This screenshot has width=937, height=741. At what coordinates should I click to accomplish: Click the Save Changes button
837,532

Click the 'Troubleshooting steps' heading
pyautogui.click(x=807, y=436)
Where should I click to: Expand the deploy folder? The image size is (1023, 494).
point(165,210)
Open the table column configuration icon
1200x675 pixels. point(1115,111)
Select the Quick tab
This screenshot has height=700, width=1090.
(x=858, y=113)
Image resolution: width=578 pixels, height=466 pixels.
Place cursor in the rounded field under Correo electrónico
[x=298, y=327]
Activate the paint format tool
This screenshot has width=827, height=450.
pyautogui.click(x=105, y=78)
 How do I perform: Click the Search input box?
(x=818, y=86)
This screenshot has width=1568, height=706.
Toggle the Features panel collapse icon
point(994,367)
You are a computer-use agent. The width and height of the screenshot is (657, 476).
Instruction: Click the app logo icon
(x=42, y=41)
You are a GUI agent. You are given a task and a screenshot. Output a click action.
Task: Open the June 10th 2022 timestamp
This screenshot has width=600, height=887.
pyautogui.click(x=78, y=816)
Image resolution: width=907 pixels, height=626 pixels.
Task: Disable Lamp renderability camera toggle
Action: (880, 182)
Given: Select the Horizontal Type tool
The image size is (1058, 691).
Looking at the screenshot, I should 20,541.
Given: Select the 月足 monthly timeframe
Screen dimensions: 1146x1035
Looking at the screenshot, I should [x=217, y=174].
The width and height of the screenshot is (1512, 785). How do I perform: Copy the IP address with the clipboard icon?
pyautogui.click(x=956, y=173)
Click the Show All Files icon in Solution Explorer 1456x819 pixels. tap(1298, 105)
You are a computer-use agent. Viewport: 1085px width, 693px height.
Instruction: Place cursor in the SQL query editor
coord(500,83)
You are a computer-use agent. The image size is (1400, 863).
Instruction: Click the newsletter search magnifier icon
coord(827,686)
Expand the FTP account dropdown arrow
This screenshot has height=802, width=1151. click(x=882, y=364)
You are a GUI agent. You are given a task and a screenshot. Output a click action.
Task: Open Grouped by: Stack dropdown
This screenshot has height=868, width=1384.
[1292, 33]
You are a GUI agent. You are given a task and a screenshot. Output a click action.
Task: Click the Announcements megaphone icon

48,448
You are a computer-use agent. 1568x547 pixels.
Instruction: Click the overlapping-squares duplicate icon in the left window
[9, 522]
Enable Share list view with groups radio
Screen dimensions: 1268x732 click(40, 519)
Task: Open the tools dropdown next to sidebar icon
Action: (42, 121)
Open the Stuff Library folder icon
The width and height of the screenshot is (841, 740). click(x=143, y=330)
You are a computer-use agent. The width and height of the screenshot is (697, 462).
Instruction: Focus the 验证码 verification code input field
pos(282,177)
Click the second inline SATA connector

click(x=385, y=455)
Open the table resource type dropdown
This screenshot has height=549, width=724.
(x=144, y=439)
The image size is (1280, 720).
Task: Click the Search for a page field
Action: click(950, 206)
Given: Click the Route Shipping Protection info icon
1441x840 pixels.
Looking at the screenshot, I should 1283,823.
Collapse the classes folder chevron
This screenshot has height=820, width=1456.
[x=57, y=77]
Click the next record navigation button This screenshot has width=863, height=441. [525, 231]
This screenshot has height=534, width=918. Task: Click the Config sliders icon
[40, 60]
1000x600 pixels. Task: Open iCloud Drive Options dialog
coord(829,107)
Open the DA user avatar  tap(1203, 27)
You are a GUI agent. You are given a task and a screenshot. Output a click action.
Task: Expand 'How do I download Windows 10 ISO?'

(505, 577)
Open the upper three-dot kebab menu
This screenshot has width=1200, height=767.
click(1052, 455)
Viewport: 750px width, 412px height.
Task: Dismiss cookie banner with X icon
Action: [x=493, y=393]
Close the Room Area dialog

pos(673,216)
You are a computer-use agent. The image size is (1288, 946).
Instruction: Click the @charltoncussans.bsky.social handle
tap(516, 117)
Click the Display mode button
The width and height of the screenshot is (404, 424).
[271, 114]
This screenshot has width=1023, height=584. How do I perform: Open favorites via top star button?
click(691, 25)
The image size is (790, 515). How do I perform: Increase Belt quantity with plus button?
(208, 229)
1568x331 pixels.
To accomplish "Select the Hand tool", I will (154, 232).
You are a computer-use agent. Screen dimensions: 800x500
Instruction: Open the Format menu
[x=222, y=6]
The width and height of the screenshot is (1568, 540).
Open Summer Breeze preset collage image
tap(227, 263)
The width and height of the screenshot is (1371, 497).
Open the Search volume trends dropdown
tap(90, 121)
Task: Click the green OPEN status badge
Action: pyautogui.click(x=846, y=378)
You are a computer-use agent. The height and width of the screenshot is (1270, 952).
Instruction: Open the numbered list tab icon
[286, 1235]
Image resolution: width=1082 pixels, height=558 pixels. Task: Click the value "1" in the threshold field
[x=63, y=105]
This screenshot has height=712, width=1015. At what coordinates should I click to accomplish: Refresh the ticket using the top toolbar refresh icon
━━━
### Task requirements
Convert the listing above into a JSON list of strings, with one string for each line and blank lines omitted.

### Solution for this task
[
  "This screenshot has width=937, height=741. At what coordinates should I click to accomplish: Click the Save Changes button",
  "837,532",
  "Click the 'Troubleshooting steps' heading",
  "pyautogui.click(x=807, y=436)",
  "Where should I click to: Expand the deploy folder? The image size is (1023, 494).",
  "point(165,210)",
  "Open the table column configuration icon",
  "1200x675 pixels. point(1115,111)",
  "Select the Quick tab",
  "This screenshot has height=700, width=1090.",
  "(x=858, y=113)",
  "Image resolution: width=578 pixels, height=466 pixels.",
  "Place cursor in the rounded field under Correo electrónico",
  "[x=298, y=327]",
  "Activate the paint format tool",
  "This screenshot has width=827, height=450.",
  "pyautogui.click(x=105, y=78)",
  " How do I perform: Click the Search input box?",
  "(x=818, y=86)",
  "This screenshot has width=1568, height=706.",
  "Toggle the Features panel collapse icon",
  "point(994,367)",
  "You are a computer-use agent. The width and height of the screenshot is (657, 476).",
  "Instruction: Click the app logo icon",
  "(x=42, y=41)",
  "You are a GUI agent. You are given a task and a screenshot. Output a click action.",
  "Task: Open the June 10th 2022 timestamp",
  "This screenshot has width=600, height=887.",
  "pyautogui.click(x=78, y=816)",
  "Image resolution: width=907 pixels, height=626 pixels.",
  "Task: Disable Lamp renderability camera toggle",
  "Action: (880, 182)",
  "Given: Select the Horizontal Type tool",
  "The image size is (1058, 691).",
  "Looking at the screenshot, I should 20,541.",
  "Given: Select the 月足 monthly timeframe",
  "Screen dimensions: 1146x1035",
  "Looking at the screenshot, I should [x=217, y=174].",
  "The width and height of the screenshot is (1512, 785). How do I perform: Copy the IP address with the clipboard icon?",
  "pyautogui.click(x=956, y=173)",
  "Click the Show All Files icon in Solution Explorer 1456x819 pixels. tap(1298, 105)",
  "You are a computer-use agent. Viewport: 1085px width, 693px height.",
  "Instruction: Place cursor in the SQL query editor",
  "coord(500,83)",
  "You are a computer-use agent. The image size is (1400, 863).",
  "Instruction: Click the newsletter search magnifier icon",
  "coord(827,686)",
  "Expand the FTP account dropdown arrow",
  "This screenshot has height=802, width=1151. click(x=882, y=364)",
  "You are a GUI agent. You are given a task and a screenshot. Output a click action.",
  "Task: Open Grouped by: Stack dropdown",
  "This screenshot has height=868, width=1384.",
  "[1292, 33]",
  "You are a GUI agent. You are given a task and a screenshot. Output a click action.",
  "Task: Click the Announcements megaphone icon",
  "48,448",
  "You are a computer-use agent. 1568x547 pixels.",
  "Instruction: Click the overlapping-squares duplicate icon in the left window",
  "[9, 522]",
  "Enable Share list view with groups radio",
  "Screen dimensions: 1268x732 click(40, 519)",
  "Task: Open the tools dropdown next to sidebar icon",
  "Action: (42, 121)",
  "Open the Stuff Library folder icon",
  "The width and height of the screenshot is (841, 740). click(x=143, y=330)",
  "You are a computer-use agent. The width and height of the screenshot is (697, 462).",
  "Instruction: Focus the 验证码 verification code input field",
  "pos(282,177)",
  "Click the second inline SATA connector",
  "click(x=385, y=455)",
  "Open the table resource type dropdown",
  "This screenshot has height=549, width=724.",
  "(x=144, y=439)",
  "The image size is (1280, 720).",
  "Task: Click the Search for a page field",
  "Action: click(950, 206)",
  "Given: Click the Route Shipping Protection info icon",
  "1441x840 pixels.",
  "Looking at the screenshot, I should 1283,823.",
  "Collapse the classes folder chevron",
  "This screenshot has height=820, width=1456.",
  "[x=57, y=77]",
  "Click the next record navigation button This screenshot has width=863, height=441. [525, 231]",
  "This screenshot has height=534, width=918. Task: Click the Config sliders icon",
  "[40, 60]",
  "1000x600 pixels. Task: Open iCloud Drive Options dialog",
  "coord(829,107)",
  "Open the DA user avatar  tap(1203, 27)",
  "You are a GUI agent. You are given a task and a screenshot. Output a click action.",
  "Task: Expand 'How do I download Windows 10 ISO?'",
  "(505, 577)",
  "Open the upper three-dot kebab menu",
  "This screenshot has width=1200, height=767.",
  "click(1052, 455)",
  "Viewport: 750px width, 412px height.",
  "Task: Dismiss cookie banner with X icon",
  "Action: [x=493, y=393]",
  "Close the Room Area dialog",
  "pos(673,216)",
  "You are a computer-use agent. The image size is (1288, 946).",
  "Instruction: Click the @charltoncussans.bsky.social handle",
  "tap(516, 117)",
  "Click the Display mode button",
  "The width and height of the screenshot is (404, 424).",
  "[271, 114]",
  "This screenshot has width=1023, height=584. How do I perform: Open favorites via top star button?",
  "click(691, 25)",
  "The image size is (790, 515). How do I perform: Increase Belt quantity with plus button?",
  "(208, 229)",
  "1568x331 pixels.",
  "To accomplish \"Select the Hand tool\", I will (154, 232).",
  "You are a computer-use agent. Screen dimensions: 800x500",
  "Instruction: Open the Format menu",
  "[x=222, y=6]",
  "The width and height of the screenshot is (1568, 540).",
  "Open Summer Breeze preset collage image",
  "tap(227, 263)",
  "The width and height of the screenshot is (1371, 497).",
  "Open the Search volume trends dropdown",
  "tap(90, 121)",
  "Task: Click the green OPEN status badge",
  "Action: pyautogui.click(x=846, y=378)",
  "You are a computer-use agent. The height and width of the screenshot is (1270, 952).",
  "Instruction: Open the numbered list tab icon",
  "[286, 1235]",
  "Image resolution: width=1082 pixels, height=558 pixels. Task: Click the value \"1\" in the threshold field",
  "[x=63, y=105]",
  "This screenshot has height=712, width=1015. At what coordinates should I click to accomplish: Refresh the ticket using the top toolbar refresh icon"
]